Allow us to elaborate — this VPN struggles to provide a full-fledged service that meets today’s standards. A total of 3 server countries and plans with download speeds of 2048 kbps would be considered acceptable back in 2007, when Linkideo launched. Nowadays, not so much.
The bigger issue is the 128-bit encryption. AES256 complemented by a RSA-2048 handshake is today’s definition of “secure” — anything under that is okay to have as an option, but 128-bit PPTP is simply outdated.
On a positive note, Linkideo does offer a so-called “custom anonymous link”. Frankly, we aren’t quite sure what that means, as is the case with “Open VPN full access” and the claim of “unlimited bandwidth” followed by “choose country and pay as you go”.
In other words, this VPN has some serious issues with presenting itself understandably. Here’s what we found out — this “link” is a manual OpenVPN configuration that may or may not be mimicking a dedicated IP service, with no speed limits but a running charge on used bandwidth.
Our advice: look elsewhere. Linkideo in its current state is an overpriced, under performing, and outdated VPN in need of some serious upgrades to be considered worthwhile.
Speed determines how fast content uploads, so if you're torrenting or streaming, you want the speed to be somewhat identical to your regular internet speed. Since a VPN encrypts your data, it usually takes a bit longer to send your data back and forth, which can slow down your connection. However, if your ISP deliberately slows down your connection (also known as throttling) a VPN might increase your internet speed. Testing a VPN is somewhat pointless because new servers pop up and affect speed. Your speed can also differ according to your location, so your speed test might not match ours. Having said that, we tested the speed in numerous locations to provide you with the average.
Linkideo offers servers in 3 countries.
In line with the other aspects of its service, Linkideo doesn’t prove too helpful to the user when it comes to setup.
Configuration is a one-man show, and you’re the star. Configuring Linkideo on your device is actually a great way to test your skills and knowledge on VPNs — mainly because there are no guides available.
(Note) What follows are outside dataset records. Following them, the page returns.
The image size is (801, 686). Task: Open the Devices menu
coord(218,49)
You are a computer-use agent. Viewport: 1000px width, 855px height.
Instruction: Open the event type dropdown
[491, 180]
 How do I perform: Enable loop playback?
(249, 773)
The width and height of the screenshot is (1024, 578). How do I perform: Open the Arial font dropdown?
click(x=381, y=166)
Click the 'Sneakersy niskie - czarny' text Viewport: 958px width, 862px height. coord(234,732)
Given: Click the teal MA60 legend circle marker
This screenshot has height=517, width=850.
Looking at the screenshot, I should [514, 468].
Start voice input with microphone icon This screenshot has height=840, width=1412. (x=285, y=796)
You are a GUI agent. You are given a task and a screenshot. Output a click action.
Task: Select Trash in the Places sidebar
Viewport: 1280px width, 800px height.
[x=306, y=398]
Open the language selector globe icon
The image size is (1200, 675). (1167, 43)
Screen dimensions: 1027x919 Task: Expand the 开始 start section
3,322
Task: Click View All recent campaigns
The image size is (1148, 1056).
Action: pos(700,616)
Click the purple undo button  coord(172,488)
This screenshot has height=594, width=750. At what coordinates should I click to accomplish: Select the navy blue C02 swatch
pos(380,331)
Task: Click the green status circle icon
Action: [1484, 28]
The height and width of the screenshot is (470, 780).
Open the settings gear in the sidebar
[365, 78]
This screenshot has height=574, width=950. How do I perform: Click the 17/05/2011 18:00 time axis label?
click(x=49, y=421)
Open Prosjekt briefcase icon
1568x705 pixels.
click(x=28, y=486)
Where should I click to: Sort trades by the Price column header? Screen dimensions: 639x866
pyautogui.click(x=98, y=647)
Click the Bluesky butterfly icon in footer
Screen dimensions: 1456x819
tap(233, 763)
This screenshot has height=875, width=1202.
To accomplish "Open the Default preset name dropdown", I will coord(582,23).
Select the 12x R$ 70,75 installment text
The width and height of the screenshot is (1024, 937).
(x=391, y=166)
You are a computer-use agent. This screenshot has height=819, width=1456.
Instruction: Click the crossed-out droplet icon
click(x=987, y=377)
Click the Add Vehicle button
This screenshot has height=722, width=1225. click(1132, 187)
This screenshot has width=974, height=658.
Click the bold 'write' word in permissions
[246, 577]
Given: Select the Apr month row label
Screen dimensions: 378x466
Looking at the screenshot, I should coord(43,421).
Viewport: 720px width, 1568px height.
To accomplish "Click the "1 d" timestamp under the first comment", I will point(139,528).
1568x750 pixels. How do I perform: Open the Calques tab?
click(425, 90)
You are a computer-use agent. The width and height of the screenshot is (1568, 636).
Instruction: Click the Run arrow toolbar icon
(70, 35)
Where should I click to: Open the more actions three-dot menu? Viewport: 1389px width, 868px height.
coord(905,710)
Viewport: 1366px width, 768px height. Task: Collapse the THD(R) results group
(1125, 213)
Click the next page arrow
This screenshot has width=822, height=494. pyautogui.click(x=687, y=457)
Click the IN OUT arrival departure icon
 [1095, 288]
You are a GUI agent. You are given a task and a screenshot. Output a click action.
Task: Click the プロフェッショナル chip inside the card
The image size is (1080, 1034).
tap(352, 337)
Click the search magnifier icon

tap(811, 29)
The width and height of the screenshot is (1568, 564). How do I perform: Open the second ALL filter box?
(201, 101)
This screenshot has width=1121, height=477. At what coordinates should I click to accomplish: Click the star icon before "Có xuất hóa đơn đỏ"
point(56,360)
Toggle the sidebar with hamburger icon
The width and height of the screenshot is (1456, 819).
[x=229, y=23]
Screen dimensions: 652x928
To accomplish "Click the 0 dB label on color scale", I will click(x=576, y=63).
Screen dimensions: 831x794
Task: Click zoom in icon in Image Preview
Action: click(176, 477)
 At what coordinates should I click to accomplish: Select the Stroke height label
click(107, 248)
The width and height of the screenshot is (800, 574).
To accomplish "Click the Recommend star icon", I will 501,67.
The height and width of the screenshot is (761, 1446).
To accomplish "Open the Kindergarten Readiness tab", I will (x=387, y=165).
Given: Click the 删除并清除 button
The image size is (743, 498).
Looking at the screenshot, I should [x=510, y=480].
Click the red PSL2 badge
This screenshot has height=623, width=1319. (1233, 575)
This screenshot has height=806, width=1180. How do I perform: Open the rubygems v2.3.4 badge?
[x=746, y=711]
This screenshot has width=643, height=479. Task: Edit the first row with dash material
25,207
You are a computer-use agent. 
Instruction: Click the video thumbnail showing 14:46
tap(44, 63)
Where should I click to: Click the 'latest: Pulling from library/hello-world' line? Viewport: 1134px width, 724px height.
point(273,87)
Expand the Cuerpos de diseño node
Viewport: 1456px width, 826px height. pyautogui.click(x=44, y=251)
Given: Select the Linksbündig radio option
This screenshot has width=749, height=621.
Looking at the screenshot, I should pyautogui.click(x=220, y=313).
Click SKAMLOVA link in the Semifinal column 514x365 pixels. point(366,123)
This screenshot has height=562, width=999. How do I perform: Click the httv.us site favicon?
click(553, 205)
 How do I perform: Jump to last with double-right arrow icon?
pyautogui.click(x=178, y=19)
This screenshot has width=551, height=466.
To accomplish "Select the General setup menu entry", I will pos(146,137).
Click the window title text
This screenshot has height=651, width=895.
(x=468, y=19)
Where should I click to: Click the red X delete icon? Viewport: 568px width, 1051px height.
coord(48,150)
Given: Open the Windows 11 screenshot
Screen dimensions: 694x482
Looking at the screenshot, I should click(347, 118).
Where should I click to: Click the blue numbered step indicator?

The only source of useful information is the user portal, where you can get your config files and check server status. Communication with support happens via email, but fair warning — it’s not fast.
We personally test the customer support team of every VPN we review. This means asking technical question through the live chat feature (where applicable) and measuring the response time for email questions. Whether you need to connect to a specific server, change your security protocol, or configure a VPN on your router, finding a VPN with quality customer support should be important to you.